As I begin to write, it’s been six hours since I saw the notification that reported the Supreme Court had officially overturned Roe v. Wade.

Let me start by saying I’m a person who has a lot of feelings. I found the having-of-feelings to be quite challenging, at one point in my life. My quest to be more at peace with my feelings–which I first saw as “managing,” “mastering” or “overcoming” them, later realizing the right approach would best be described as “partnering” — led me to become a counselor.

I’ve got a lot of feelings today. I’m not going to share them all here. Too many. Perhaps they would bore you. My feelings are for me: it is sufficient that I know and allow them.

I will share these: I’m tired. And sad. And worried.

I’m worried that we have justices on the US Supreme Court who do not understand healthcare. That the rights of an individual and their physician to decide the best course for that individual’s health, those rights have no business being politicized. This deficit of reasoning among those put forth as some of our nation’s most sophisticated thinkers is downright alarming.

Let me explain what I mean, for I do not make that statement lightly.

I’m the mother of two children. I carried and bore my children in the late 80s and early 90s, in an atmosphere of medical safety that–in my twenties–I was not worldly enough to fully appreciate.

When their father drove me to the hospital to receive emergency care for unexpected bleeding in the 22nd week, I had no doubt that I would survive. I was scared, tearful, in pain, and 23 years old. My 23 year old husband gripped the steering wheel as he drove us toward the hospital. I cried. I have no idea what he was feeling.

I was fortunate. My symptoms stabilized, and I returned home to complete 39 weeks of my (by then) very wanted pregnancy. That might not have happened.

I might have had some kind of issue that would have required my pregnancy to be terminated in order to save my life. I had only a vague idea about this possibility at the time. What does a 23-year-old really understand about medicine and mortality? We were all lucky that day. But the luckiest thing was that I was pregnant in a world where my doctor and I made the decision together about my health.

I would not want either of my children–current torch bearers of the responsibility to contribute to the population in their turns, if they should so choose–to be pregnant or support a partner’s pregnancy in the post Roe US. My daughter already lives in the EU, and today, with enormous sadness, I felt grateful. If she becomes pregnant, her healthcare choices are between her and her doctors. No politician’s opinion will ever be a factor. And it shouldn’t.
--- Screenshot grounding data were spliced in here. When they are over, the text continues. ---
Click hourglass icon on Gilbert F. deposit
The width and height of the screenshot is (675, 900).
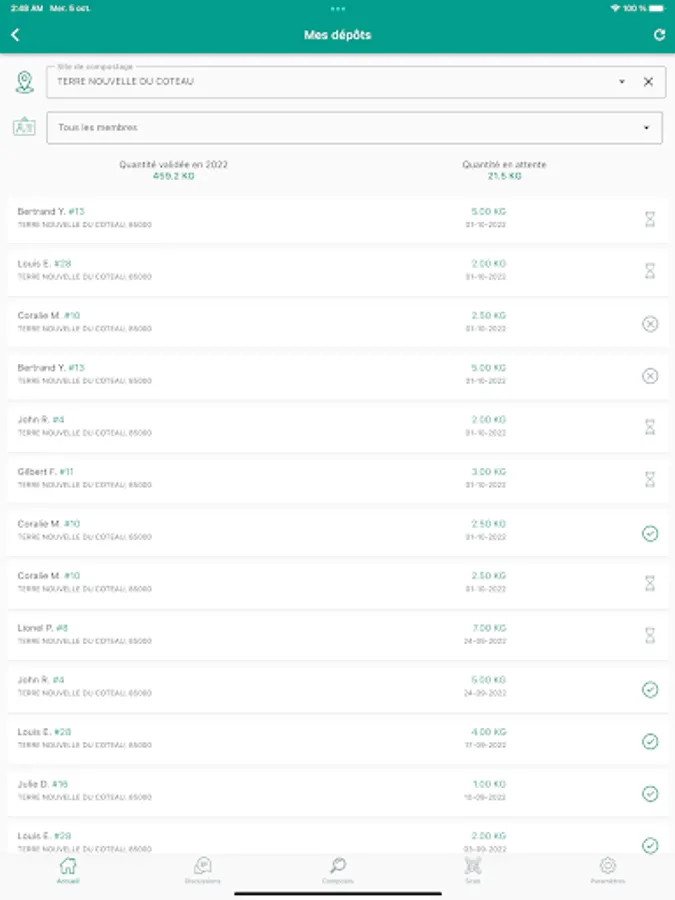tap(650, 480)
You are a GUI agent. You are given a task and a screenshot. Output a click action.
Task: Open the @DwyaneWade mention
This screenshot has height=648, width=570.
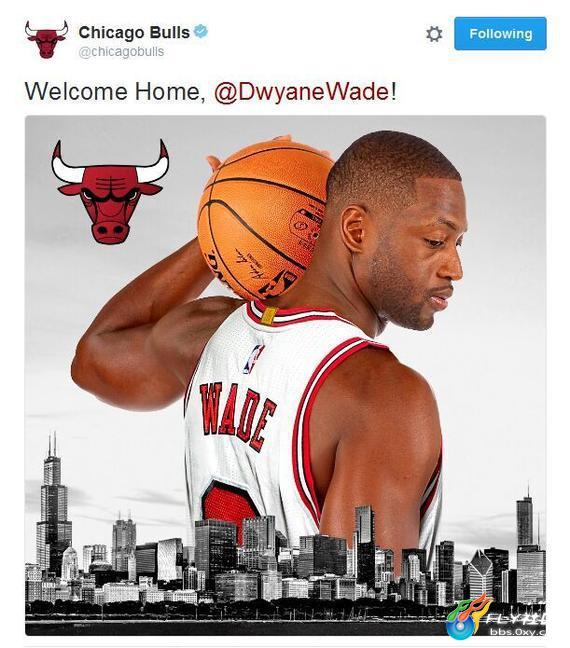[302, 91]
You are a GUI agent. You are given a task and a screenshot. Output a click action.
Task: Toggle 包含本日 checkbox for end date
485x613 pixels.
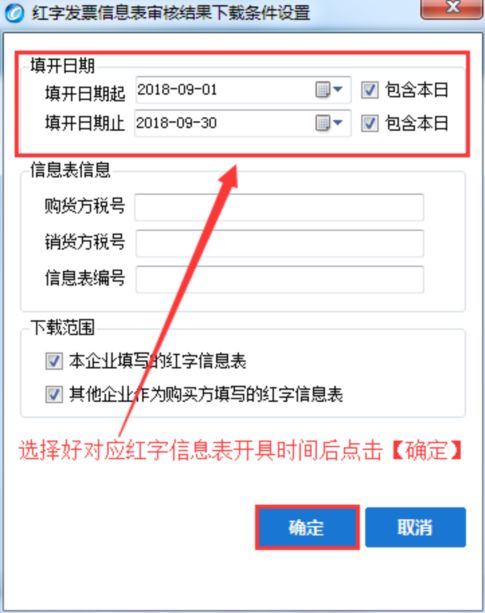pyautogui.click(x=369, y=123)
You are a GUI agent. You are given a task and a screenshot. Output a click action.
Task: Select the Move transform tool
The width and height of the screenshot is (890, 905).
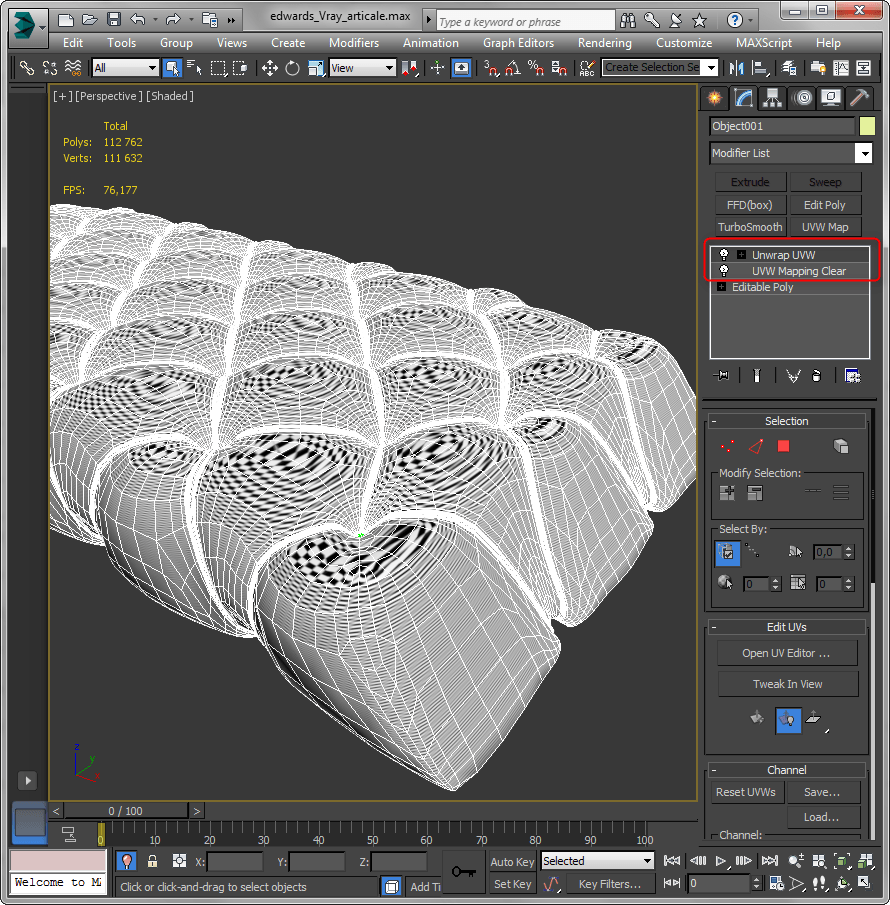pos(269,68)
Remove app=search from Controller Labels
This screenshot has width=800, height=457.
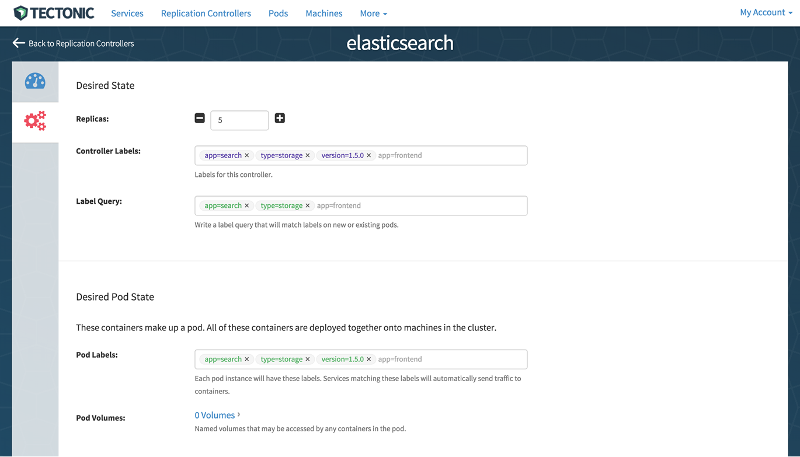[247, 156]
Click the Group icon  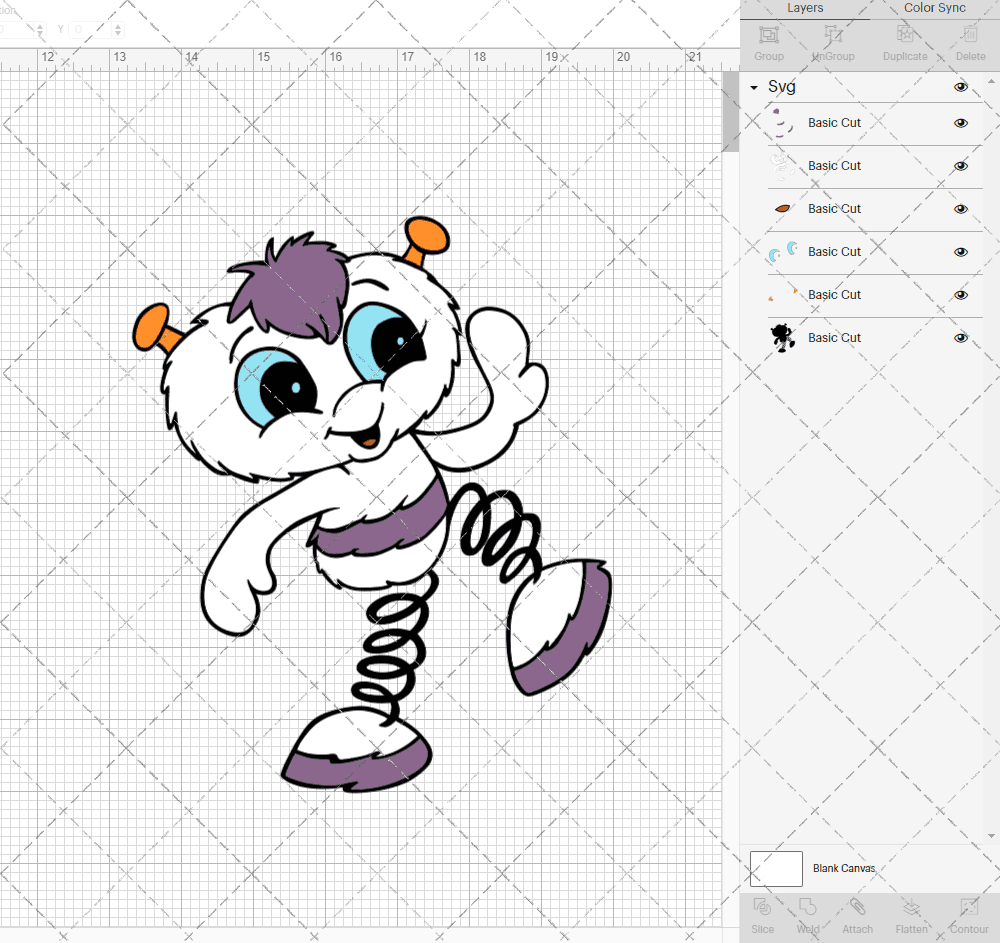pos(768,42)
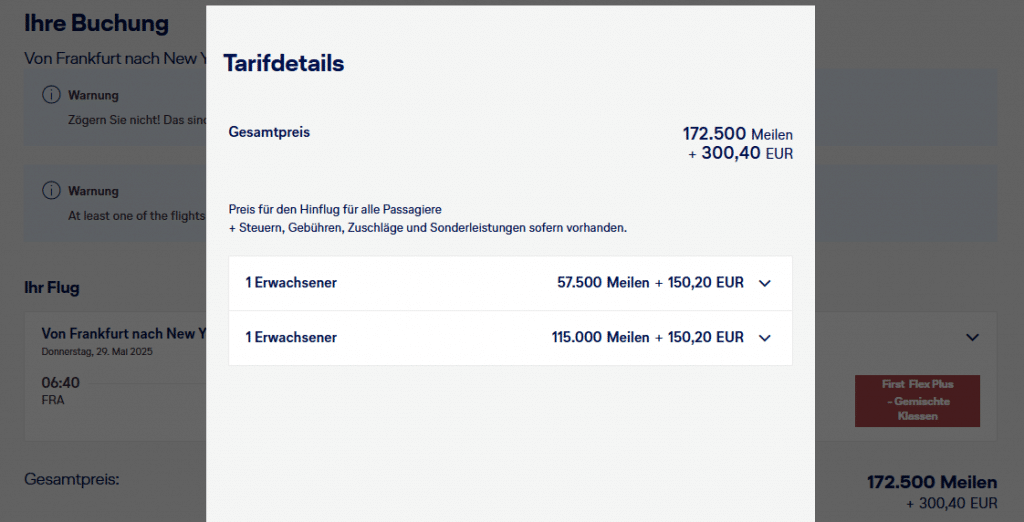The image size is (1024, 522).
Task: Click the 06:40 departure time
Action: [x=60, y=383]
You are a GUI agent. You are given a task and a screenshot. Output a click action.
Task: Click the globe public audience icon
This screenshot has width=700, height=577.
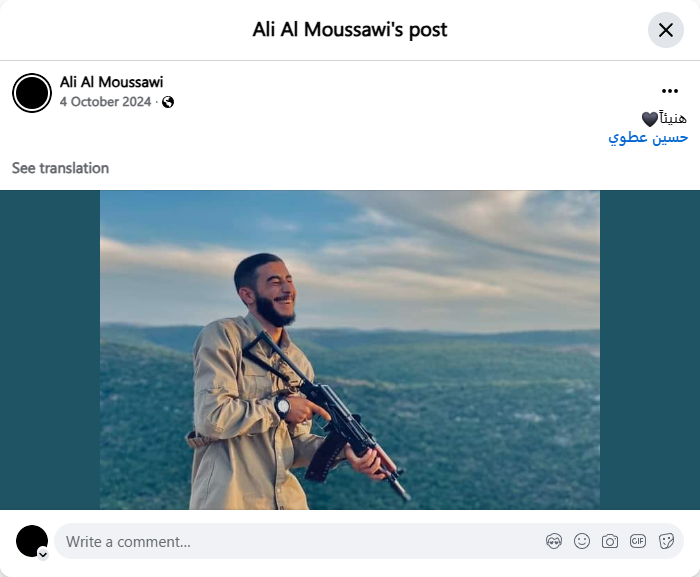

What really convinced me that the anti-choice movement is pro-power-and-control over childbearers (women), and in no way “pro life” as they proclaim, were the stories written by women whose lives were saved by that rare-but-necessary occurrence, a late-term abortion.

These stories are terrifying and heartbreaking. In all the cases I read, the potential child was very much wanted. Some of these women, going for emergency care to a hospital operated by a Roman Catholic organization, were denied lifesaving care based on religious ideology. In one story I read, an ambulance transported the woman to another (secular) hospital that was willing to do the procedure, thus allowing her life to be saved. But what if there had been no alternative hospital nearby? This situation occurred in the US in the 1980s. That’s right: she had more freedom than she would have in many states today, and still she could have died.

Some of these women considered themselves to be against a woman’s right to choose–until their own life depended on their having the right to choose.

What just God would believe it is right to allow a woman–very often a mother of young children who need her for another decade or more–to die, in the service of the fiction of “valuing equally” the existence of a potential human, not yet even born? And if born, likely to need to survive without a mother? What kind of chance does an infant have without a mother or caring, prepared parents?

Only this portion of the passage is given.